As the Texas Legislature swings into high gear, we’ll be covering committee hearings and votes on key bills related to housing. Follow updates and our full bill tracker here.
This legislative session includes several bills to deny rights to LGBTQ+ Texans, most notably the controversial “bathroom bill” still under discussion. But other bills seek to expand rights and protect against discrimination, including HB 192, which was heard before the Texas House of Representatives Business & Industry Committee on April 17.
The bill by Rep. Diego Bernal would prohibit housing discrimination based on sexual orientation or gender identity or expression, by adding those categories as protected classes under the Texas Fair Housing Act. It would make Texas the 20th state to add such classes, who are not explicitly protected under federal fair housing law.
Rep. Bernal argued that housing discrimination against LGBTQ+ people leads directly to homelessness. He cited statistics showing that up to 40 percent of homeless youth identify as LGBTQ+ and that around half of elderly same-sex couples experience discrimination from housing providers.
“I’m not bringing this bill to make a point” or to perform political theater, Rep.

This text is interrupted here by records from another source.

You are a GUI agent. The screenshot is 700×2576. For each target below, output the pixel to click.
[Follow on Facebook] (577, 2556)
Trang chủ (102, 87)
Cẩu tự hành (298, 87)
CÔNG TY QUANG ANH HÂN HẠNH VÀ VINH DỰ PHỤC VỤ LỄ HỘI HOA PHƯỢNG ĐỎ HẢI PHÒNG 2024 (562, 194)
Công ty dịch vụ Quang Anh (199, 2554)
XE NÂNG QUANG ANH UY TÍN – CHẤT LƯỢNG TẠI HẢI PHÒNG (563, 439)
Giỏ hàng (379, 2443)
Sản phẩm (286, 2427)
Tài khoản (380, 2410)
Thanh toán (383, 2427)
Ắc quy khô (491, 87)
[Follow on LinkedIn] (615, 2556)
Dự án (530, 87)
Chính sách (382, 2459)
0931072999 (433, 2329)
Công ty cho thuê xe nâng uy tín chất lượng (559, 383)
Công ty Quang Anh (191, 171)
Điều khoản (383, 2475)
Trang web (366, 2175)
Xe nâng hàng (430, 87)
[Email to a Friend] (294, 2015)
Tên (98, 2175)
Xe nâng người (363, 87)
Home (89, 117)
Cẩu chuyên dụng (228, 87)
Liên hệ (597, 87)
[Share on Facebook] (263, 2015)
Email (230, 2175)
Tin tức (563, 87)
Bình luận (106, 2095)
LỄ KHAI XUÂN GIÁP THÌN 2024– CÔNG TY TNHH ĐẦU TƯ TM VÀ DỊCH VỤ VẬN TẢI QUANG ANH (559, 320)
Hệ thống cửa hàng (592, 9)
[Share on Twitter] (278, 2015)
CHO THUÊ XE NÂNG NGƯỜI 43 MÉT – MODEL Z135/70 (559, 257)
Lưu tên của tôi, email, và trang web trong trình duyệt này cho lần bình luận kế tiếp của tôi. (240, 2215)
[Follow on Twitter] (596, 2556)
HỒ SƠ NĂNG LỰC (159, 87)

Bernal said. “I’m here because this is an issue that exists.” He added that given the large LGBTQ+ population in Texas, the state should not wait for Congress or the Supreme Court to create a blanket national policy but act to prevent discrimination now.
Rep. Nicole Collier indicated her support for the bill but asked Rep. Bernal if he had considered the “baby step” of prohibiting discrimination only in federally-funded housing. Austin Tenants’ Council executive director Juliana Gonzales, testifying in support of HB 192, later noted that a 2012 rule from the U.S. Department of Housing and Urban Development already does so.
Weaver cited a survey of nearly 1,500 transgender Texans that found about a quarter had faced discrimination from landlords or realtors and 30 percent had experienced homelessness. Roberts relayed her personal experience being denied housing and losing a deposit after a landlord noticed the gender on her state ID did not match her appearance. “This state’s motto is ‘Friendship’ – we should be better than that,” Roberts said.
Responding to Rep. Jonathan Stickland‘s question about why someone would want to live somewhere they face discrimination, Flores told him that just like anyone else, LGBTQ+ people seek housing near their jobs, good schools, transportation, public services or other needs. “It’s about finding a place to live,” she said.
Witnesses against the bill included Jonathan Saenz, president of Texas Values Action. He warned that HB 192 “has the potential to hurt women and harms religious liberty,” claiming that it would allow transgender men to prey on women in shelters and remove existing exemptions for religious entities that “could end up putting nuns in jail” because they wanted to live in a women-only convent. Rep. Jason Villalba called Saenz’s argument “a complete non-sequitur.”
Texas Housers registered in support of HB 192. The bill was left pending by the committee and does not have a companion in the Senate.